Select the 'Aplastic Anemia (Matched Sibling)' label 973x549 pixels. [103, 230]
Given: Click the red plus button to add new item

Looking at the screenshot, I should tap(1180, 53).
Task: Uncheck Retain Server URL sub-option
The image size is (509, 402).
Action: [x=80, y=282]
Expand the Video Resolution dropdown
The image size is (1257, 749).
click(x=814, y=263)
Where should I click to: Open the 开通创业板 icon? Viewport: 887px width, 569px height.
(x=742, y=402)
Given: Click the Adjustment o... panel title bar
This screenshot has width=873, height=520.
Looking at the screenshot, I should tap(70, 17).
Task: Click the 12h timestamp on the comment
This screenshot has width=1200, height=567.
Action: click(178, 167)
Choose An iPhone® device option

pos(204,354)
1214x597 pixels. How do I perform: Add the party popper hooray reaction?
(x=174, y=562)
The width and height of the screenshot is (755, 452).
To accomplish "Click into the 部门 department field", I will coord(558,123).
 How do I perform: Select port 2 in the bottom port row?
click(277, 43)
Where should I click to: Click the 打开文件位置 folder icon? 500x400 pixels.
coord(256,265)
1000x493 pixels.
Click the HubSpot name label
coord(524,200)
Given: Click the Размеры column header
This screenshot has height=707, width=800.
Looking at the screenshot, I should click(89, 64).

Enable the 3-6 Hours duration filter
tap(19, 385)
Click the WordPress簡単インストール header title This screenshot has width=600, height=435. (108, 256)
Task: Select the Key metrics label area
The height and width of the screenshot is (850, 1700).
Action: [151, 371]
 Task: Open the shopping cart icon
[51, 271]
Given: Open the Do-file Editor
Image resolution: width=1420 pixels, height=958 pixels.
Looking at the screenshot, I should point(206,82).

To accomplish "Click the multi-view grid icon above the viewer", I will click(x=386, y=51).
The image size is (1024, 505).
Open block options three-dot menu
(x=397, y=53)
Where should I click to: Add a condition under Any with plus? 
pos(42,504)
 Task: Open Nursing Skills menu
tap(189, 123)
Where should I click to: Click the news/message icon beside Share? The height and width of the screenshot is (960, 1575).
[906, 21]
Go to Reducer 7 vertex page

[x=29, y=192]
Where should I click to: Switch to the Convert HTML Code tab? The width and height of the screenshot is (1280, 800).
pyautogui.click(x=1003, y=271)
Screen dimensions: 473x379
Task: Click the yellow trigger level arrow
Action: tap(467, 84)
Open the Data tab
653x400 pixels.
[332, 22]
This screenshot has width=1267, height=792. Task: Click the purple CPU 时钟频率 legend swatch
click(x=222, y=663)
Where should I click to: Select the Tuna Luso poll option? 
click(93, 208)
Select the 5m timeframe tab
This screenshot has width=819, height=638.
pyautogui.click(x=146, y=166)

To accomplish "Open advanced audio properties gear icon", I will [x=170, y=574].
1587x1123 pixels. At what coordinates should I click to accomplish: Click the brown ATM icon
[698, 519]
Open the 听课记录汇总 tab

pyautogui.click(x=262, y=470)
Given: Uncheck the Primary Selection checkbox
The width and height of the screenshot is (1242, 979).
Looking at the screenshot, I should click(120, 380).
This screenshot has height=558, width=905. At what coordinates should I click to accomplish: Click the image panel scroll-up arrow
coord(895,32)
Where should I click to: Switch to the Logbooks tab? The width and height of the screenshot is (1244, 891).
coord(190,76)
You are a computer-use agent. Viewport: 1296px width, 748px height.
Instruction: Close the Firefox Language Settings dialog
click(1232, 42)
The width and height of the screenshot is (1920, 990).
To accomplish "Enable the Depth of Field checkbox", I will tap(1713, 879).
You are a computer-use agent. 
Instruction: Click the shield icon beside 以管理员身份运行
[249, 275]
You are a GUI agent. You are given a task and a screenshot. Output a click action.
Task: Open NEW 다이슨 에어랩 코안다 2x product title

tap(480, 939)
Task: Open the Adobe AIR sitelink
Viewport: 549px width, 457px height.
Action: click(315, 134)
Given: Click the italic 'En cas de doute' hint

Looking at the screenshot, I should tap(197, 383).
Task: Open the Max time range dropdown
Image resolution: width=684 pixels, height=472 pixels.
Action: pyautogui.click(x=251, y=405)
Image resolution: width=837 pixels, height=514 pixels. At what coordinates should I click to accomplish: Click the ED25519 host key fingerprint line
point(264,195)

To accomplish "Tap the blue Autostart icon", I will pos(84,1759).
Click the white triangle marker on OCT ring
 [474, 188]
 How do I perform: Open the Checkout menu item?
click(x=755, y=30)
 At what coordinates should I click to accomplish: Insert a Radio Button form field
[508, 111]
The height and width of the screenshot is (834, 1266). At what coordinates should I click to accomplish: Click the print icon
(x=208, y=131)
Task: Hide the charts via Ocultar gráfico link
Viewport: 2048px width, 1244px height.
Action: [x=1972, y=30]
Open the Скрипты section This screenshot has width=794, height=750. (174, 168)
--- --- ---
In the records above, find each line that mentions the string "computer", then copy it.

- _WRITTEN SOLUTION_
You are a computer-use agent. Viewport: 1296px width, 748px height.
You are a computer-use agent. 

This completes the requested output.